Mas assim somos nós: temos medo de ir levantar as nossas análises, não venham a revelar que temos cancro. Não abrimos o envelope. Receamos o sangue como quem foge duma cartomante. O sangue torna-se uma espécie de traidor. Porém, o que está lá, está lá, não depende da nossa vontade ou capricho. O sangue é uma condição.
Do mesmo modo, podemos não estar a tomar a devida atenção ao que está gravado na memória deste rio, embora recordemos, de forma baça, eventos de antes de termos nascido, escritos ou segredados por outrem.

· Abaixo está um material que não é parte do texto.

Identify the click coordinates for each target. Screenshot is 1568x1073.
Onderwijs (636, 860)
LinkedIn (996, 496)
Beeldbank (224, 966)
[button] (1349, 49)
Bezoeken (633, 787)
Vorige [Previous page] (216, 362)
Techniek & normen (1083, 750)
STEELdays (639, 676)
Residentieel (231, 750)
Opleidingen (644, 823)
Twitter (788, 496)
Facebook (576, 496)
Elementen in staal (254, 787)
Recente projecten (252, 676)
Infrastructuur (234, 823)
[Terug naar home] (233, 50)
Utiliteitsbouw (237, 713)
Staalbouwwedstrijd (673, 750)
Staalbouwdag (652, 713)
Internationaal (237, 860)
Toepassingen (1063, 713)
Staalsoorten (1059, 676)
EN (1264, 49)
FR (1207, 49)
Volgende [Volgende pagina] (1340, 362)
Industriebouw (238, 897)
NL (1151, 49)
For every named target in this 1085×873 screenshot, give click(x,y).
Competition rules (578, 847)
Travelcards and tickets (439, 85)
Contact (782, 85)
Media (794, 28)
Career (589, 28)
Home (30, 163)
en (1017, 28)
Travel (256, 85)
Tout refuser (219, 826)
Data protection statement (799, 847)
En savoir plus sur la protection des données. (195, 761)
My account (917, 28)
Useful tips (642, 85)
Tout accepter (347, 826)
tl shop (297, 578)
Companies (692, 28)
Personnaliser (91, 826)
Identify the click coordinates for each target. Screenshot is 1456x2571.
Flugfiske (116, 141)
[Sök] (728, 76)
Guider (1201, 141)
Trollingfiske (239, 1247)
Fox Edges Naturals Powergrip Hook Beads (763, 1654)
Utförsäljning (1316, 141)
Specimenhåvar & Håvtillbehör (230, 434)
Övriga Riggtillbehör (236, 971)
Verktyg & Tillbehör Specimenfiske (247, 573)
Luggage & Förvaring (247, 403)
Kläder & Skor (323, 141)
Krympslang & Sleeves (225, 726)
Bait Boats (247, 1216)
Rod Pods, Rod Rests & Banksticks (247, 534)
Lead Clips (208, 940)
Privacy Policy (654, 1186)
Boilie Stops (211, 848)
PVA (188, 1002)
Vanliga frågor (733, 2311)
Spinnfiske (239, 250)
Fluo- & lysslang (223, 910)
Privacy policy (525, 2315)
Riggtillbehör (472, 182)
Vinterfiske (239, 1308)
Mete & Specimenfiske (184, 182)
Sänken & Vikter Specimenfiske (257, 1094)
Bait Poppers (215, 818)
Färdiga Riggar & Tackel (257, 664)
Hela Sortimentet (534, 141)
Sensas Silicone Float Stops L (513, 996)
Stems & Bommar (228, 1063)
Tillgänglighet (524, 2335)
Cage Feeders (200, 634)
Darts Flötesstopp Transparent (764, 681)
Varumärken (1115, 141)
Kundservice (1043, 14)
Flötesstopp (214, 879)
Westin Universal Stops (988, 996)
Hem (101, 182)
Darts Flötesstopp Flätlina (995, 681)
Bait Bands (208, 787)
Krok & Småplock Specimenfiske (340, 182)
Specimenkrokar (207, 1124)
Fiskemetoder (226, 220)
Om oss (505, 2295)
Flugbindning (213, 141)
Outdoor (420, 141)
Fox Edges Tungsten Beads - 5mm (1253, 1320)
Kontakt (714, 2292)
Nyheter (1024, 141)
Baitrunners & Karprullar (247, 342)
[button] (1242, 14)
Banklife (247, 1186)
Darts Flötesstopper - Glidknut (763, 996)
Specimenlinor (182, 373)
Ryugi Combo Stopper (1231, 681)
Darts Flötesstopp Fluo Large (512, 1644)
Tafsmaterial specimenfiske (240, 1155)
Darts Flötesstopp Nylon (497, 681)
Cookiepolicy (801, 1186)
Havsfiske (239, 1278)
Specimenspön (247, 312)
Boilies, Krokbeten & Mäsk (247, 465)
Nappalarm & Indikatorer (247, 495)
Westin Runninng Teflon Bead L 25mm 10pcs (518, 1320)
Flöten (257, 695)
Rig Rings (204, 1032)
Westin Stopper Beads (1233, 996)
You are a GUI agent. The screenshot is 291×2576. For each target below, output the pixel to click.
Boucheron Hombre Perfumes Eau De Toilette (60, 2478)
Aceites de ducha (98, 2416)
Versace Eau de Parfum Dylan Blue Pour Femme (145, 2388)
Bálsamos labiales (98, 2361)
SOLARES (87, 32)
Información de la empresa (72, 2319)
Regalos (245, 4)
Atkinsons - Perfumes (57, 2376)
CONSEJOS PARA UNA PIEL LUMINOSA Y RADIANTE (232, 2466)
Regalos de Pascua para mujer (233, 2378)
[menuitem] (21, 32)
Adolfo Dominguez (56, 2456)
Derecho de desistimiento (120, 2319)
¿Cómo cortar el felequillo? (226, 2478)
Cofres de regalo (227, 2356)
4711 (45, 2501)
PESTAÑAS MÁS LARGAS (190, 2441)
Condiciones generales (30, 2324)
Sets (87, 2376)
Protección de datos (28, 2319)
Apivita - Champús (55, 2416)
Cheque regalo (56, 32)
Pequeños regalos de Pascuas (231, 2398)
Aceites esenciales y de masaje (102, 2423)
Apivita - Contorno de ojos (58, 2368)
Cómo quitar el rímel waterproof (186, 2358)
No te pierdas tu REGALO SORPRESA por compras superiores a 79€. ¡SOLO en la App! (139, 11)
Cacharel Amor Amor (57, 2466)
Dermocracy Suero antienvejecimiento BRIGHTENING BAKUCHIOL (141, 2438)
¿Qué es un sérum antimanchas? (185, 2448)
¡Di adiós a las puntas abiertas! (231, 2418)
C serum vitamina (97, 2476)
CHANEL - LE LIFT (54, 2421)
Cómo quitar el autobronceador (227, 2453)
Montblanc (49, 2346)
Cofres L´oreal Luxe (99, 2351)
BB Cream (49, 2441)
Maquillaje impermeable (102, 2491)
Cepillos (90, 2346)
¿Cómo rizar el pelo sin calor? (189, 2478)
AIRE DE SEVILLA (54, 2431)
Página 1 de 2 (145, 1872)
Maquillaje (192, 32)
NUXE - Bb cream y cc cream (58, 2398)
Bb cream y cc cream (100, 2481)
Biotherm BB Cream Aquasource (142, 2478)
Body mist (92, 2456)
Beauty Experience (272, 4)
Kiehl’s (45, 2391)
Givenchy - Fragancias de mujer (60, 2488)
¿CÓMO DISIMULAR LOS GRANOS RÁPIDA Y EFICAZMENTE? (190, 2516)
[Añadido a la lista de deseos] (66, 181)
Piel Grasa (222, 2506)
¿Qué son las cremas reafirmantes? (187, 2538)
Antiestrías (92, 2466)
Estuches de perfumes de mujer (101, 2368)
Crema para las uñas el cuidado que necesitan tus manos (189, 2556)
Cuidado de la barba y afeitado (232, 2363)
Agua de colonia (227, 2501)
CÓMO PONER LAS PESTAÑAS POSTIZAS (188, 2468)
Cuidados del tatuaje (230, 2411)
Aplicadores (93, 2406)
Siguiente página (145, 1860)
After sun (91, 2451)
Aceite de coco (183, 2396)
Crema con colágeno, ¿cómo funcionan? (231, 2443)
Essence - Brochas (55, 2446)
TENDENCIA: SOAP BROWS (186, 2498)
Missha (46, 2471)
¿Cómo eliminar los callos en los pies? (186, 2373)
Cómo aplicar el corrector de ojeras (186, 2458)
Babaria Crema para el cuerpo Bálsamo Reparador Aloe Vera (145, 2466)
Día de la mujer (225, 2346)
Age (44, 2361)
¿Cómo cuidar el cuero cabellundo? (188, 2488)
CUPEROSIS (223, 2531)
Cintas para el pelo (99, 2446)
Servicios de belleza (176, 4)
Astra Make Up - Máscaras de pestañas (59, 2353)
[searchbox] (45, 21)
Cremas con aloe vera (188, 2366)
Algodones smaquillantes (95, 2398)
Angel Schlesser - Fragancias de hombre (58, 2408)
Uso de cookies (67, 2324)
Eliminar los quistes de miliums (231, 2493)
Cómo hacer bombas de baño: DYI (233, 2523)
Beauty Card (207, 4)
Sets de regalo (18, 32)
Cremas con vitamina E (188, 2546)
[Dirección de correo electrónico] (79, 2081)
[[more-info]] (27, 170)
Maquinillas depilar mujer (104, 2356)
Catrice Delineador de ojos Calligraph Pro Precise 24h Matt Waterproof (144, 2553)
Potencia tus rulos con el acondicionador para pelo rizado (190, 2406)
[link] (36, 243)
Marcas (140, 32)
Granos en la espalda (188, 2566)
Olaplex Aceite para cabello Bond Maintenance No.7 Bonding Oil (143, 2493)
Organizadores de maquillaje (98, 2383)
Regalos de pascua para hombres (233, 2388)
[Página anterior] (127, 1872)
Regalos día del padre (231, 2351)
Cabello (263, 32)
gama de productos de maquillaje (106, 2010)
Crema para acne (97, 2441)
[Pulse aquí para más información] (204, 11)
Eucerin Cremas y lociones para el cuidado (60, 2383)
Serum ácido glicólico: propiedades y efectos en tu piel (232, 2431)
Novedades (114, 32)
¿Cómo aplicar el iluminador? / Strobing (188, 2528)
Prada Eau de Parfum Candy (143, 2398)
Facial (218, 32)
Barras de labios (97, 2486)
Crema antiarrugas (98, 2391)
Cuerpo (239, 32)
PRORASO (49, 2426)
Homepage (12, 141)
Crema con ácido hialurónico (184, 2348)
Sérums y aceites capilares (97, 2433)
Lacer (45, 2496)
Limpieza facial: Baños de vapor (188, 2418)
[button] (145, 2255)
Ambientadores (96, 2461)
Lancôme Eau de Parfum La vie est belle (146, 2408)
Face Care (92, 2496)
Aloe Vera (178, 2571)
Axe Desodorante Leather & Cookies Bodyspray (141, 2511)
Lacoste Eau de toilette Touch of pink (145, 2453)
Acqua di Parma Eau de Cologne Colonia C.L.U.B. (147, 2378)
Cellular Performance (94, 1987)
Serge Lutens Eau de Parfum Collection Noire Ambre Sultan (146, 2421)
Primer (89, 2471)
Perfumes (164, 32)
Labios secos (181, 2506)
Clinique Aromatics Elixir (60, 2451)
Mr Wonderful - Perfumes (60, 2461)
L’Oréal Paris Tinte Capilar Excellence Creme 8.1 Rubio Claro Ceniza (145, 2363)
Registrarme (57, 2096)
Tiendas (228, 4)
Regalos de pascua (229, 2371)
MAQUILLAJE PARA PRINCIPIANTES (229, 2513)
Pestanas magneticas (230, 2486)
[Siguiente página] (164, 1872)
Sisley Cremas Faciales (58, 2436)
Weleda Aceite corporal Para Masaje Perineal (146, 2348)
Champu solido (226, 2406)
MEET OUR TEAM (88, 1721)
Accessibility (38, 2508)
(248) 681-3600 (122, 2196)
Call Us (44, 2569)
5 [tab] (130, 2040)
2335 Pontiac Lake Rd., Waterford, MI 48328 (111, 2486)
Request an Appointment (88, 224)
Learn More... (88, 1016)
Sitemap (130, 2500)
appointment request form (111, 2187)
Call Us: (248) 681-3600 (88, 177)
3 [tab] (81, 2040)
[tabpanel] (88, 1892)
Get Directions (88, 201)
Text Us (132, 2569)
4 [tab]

Talvez, um destes dias, haja um marcador químico para a anamnese.
Tudo isto nos é absolutamente familiar, não há motivo para qualquer surpresa. Por exemplo: dizemos que a neta é a cópia viva da avó, que ela não chegou a conhecer, isto nos gostos e nos comportamentos, que não apenas na fisionomia – por vezes, aliás, sem a parecença fisionómica, como no caso de Absalão. Como os animais, que sabem o que fazer, por instinto, nós, por maioria de razão, deveríamos lembrar-nos do Paraíso.
O sangue pode ser dado. Também se pode doar um rim, mas fica-se sem ele, enquanto que o sangue que é dado volta a ser reposto. Lá vai ele circular dentro de outro corpo, provando ser um rio transcendente. Nunca chegou a ser nosso, vai permitir a vida de outro corpo, como veio permitir a nossa.